CONSIGNE: Selon l'extrait sur le château de Vacquié, pourquoi de grandes quantités de vin partaient-elles vers la cour de Charles VII puis vers celle de Louis XI ? Répondez en une à trois phrases.
━━ EXTRAIT DU TEXTE
Le château de Vacquié est un exportateur majeur d’armagnac aux États-Unis et en Chine. Ses vignobles remontent au XIe siècle et ont servi les rois de France. Pouvez-vous nous raconter une anecdote croustillante d’une scène qui s’est passée au château ?
Morgan Compagnon : La Gascogne est connue depuis l’Antiquité pour produire des vins de qualité. A 40km de Lectoure se trouve la célèbre villa gallo-romaine de Séviac, dont certaines splendides mosaïques représentent des ceps de vignes et des raisins. Aux abords de Lectoure, des fouilles archéologiques ont permis la découverte de foudres qui remontent à cette même époque, attestant donc de la production de vin dès le IIIe siècle de notre ère. Notre propriété appartient ainsi à une tradition ancestrale, qui, à partir du Moyen-Âge, a fourni les rois de France notamment pendant la guerre de Cent Ans. En effet, la Maison d’Armagnac soutenait le futur Charles VII et finançait les armées menées par Jeanne d’Arc contre le prétendant anglais au trône de France. La Gascogne étant parmi les plus grandes régions viticoles de France, et le château de Vacquié faisant partie des plus illustres domaines de la région, quantités de vins étaient acheminées jusqu’à la cour de Charles VII puis celle de Louis XI.
━━━━
━━ DONNÉES DISPONIBLES
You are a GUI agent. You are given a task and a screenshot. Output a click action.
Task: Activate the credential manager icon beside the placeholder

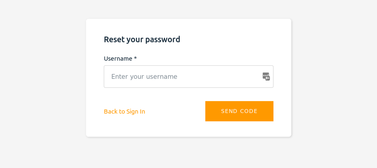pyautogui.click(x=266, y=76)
━━━━
RÉPONSE RÉDIGÉE: La Gascogne compte parmi les plus grandes régions viticoles de France. Le château de Vacquié fait partie des plus illustres domaines de la région.